How about Jacob? What did he do? Well, as you can see from Esau’s story, Jacob is a liar and a thief. One of the meanings of the name Jacob means trickster. Jacob is a deceiver. He takes what is not his. Why do we so often look up to Jacob as a role model? Perhaps we are unconsciously labeling ourselves as the villain.
When we take an honest looks at ourselves, how often is it our fault when we destroy what is promised for what we think is best for us? How often, instead of trusting God and letting Him do what we need do we supplant His plans and do what we want? I have a feeling, if you are anything like me, that you have this happen more often than you would like. We need to continually analyze ourselves. Are we the ones keeping ourselves from achieving greatness?

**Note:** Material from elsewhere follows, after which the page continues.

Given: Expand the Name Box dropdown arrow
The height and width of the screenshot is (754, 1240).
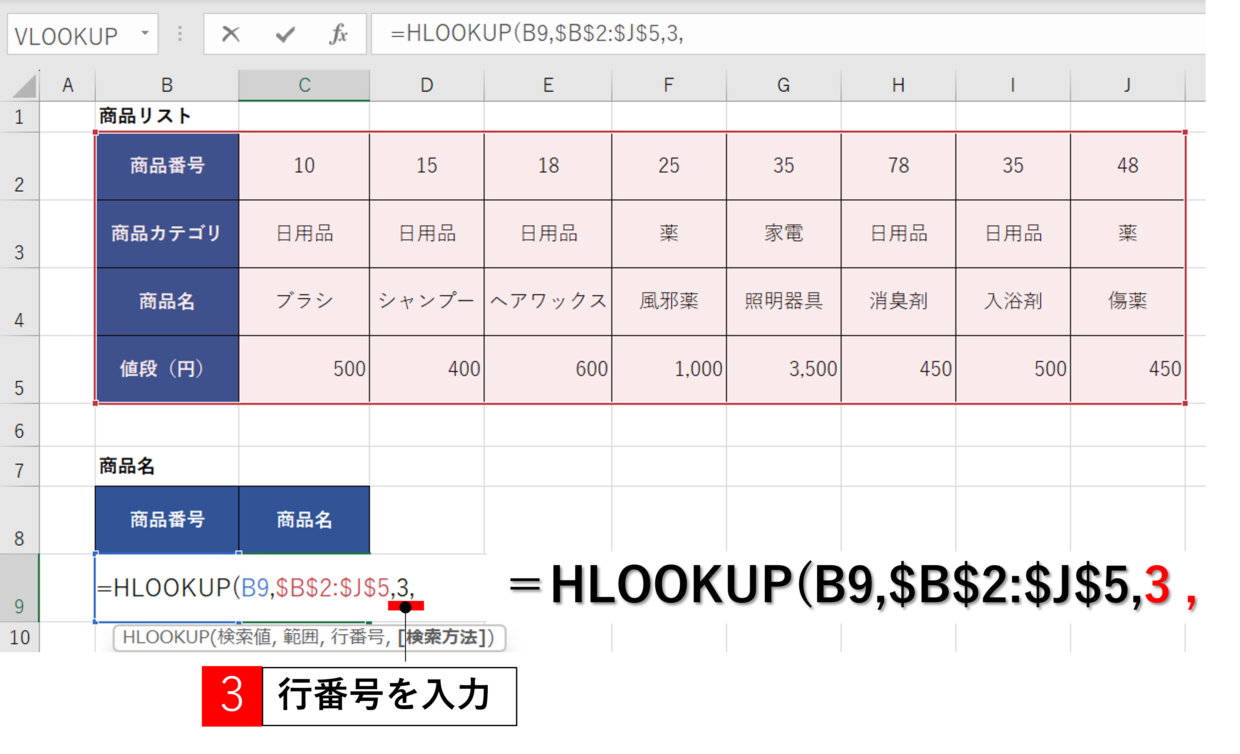Looking at the screenshot, I should (x=145, y=35).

Did you like this lesson? Want to hear more dives into the Bible? Well you are in luck! Nomad is a new young adult ministry at IChurch headed by David Colbert and select disciples where our goal is to go out and bring in those from college-age to college-stage and show that wherever we gather, He is present. We want to see young adults of all backgrounds carve out sacred space, reclaim holy ground, and come in mass for corporate worship. We are followers, we are leaders, we affirm, and we are priestly.
If you are interested, we meet in a different location weekly on Saturday at 6:00. Toward the end of the month, we all gather at the church and worship together. If you want to learn where we are meeting, more about the group, sign up, or are just curious, you can find more information at nomadnextgen.wordpress.com.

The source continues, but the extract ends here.